Le texte est également polémique : il critique les Français. Montaigne à honte d’avoir dans son peuple des gens qui ne respectent pas les coutumes étrangères: “j'ai honte de voir nos hommes enivrés de cette sotte humeur de s'effaroucher des formes contraires aux leurs:”. Il veut que chaque Français soit ouvert vers l’étranger. Les Français qui voyagent à son époque ont deux statuts, soit ils critiquent les mœurs étrangères, soit ils ont peur de l’étranger. Les premiers décrivent les mœurs étrangères de ” barbares”. Ce mot est hautement ironique puisqu’il amplifie la critique des Français, tous ne pensent pas que les étrangers sont des barbares.
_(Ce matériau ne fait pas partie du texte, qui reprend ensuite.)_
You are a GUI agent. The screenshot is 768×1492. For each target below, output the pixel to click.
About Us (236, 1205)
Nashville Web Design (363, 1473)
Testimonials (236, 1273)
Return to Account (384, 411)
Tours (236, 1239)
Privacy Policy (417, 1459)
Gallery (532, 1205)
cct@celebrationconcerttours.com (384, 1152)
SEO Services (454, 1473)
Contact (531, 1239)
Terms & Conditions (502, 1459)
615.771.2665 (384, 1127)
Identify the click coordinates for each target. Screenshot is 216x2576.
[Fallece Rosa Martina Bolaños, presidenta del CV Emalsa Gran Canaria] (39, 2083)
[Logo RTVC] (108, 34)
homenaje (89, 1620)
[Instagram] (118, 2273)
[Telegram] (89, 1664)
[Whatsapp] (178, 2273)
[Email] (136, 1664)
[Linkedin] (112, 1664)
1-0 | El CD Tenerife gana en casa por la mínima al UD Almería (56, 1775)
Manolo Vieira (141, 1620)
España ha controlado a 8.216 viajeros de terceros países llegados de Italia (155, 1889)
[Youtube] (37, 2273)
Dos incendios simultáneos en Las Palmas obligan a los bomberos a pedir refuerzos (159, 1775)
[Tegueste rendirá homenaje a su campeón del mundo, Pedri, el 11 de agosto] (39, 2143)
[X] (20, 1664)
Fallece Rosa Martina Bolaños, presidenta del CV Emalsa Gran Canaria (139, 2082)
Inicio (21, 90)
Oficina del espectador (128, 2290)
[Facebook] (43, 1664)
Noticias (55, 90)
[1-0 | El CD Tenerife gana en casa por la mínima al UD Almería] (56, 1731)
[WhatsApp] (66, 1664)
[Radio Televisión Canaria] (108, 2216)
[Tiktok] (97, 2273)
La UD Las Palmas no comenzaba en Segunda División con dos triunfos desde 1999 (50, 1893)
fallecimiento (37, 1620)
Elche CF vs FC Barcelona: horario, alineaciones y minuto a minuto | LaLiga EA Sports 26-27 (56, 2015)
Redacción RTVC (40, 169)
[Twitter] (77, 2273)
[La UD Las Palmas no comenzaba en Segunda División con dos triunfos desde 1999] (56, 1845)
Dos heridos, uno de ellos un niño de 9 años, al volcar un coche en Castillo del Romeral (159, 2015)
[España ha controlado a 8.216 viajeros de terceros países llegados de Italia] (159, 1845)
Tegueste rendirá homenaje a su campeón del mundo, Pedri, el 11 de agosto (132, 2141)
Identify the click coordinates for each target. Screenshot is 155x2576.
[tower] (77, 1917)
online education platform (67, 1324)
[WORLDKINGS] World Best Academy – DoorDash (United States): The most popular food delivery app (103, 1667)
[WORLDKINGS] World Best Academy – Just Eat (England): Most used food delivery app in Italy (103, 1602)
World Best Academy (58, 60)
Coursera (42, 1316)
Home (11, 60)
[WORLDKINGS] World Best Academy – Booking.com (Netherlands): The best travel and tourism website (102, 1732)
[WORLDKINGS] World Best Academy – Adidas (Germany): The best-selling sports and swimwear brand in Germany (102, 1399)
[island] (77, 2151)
Montaigne accentue sa critique pour faire rire le lecteur et ainsi mieux faire passer son message. Les autres ont peur de l’étranger : ils sont décrits comme des voyageurs :”se défendant de la contagion d'un air inconnu.” Là aussi l’ironie est présente, les Français croient que l’air extérieur à l’air français est contagieux. Comme si cet air contient une maladie. Ils voyagent donc couverts et entre eux pour limiter les contagions. La critique des Français est  satirique : Montaigne fait rire le lecteur pour critiquer son peuple et notamment les courtisans. l20 : “ j’ai parfois aperçu en aucun de nos jeunes courtisans” : Montaigne se lamente sur le futur de son pays qui ne va pas s’instruire à l’étranger. Il veut que ces personnes partent à l’étranger au lieu d’apprendre uniquement les mœurs françaises en attendant leur place à la cour. Enfin selon Montaigne ils ne méritent pas leur poste :”L22 “ Ôtez-leur les entretiens des mystères de la cour”.

 

Conclusion

 

A travers ce texte polémique, Montaigne illustres les principales valeurs de l’honnête homme. Il critique avec humour le peuple français qui a peur de l’étranger. On peut rapprocher Montaigne de nombreux philosophes des lumières. Notamment Voltaire qui va à travers le personnage de Candide montrer que l’on découvre le monde en le parcourant et non pas en écoutant un savant.